Prep 4 mins
Cook 0 mins
I have been making this recipe for ages now and when I first found it, it was on the side of Hershey's Cocoa Tin. As a matter of fact, my mother used to make this for my sister and me in Cuba, when we weren't even so little. Found this on hershey's web site.
- 29.58 ml sugar or 29.58 ml Splenda sugar substitute
- 9.85-14.78 ml hershey"s cocoa
- 0.25 ml salt
- 236.59 ml milk
- 1.23 ml vanilla extract
- Mix sugar, cocoa and salt in large mug.
- Heat milk in microwave at HIGH(100%) for 1 to 1-1/2 minutes or until hot.
- Gradually add hot milk to cocoa mixture in mug, stirring until well blended.
- Stir in vanilla.
- Rich and Adult: Increase cocoa to 2 tablespoons; follow recipe.
- Lower Fat: Use nonfat milk; follow recipe.
- Sugar Free: Omit sugar. Combine cocoa and salt. Proceed as above, using nonfat milk.
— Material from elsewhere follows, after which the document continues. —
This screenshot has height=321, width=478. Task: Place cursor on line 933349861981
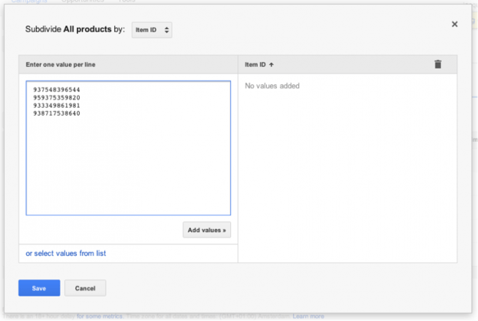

Stir in vanilla and sugar substitute with sweetening of 2 tablespoons sugar.
This is a great recipe for me since I am the only one in the family that drinks hot cocoa. I made it using Splenda and 1%fat milk. It was delicious. I added a healthy spoonful of whipped topping. Great tasting!
excellent recipe for when you run out of hot chocolate. my daughter loves it
A classic! So easy to make and so much better than store-bought.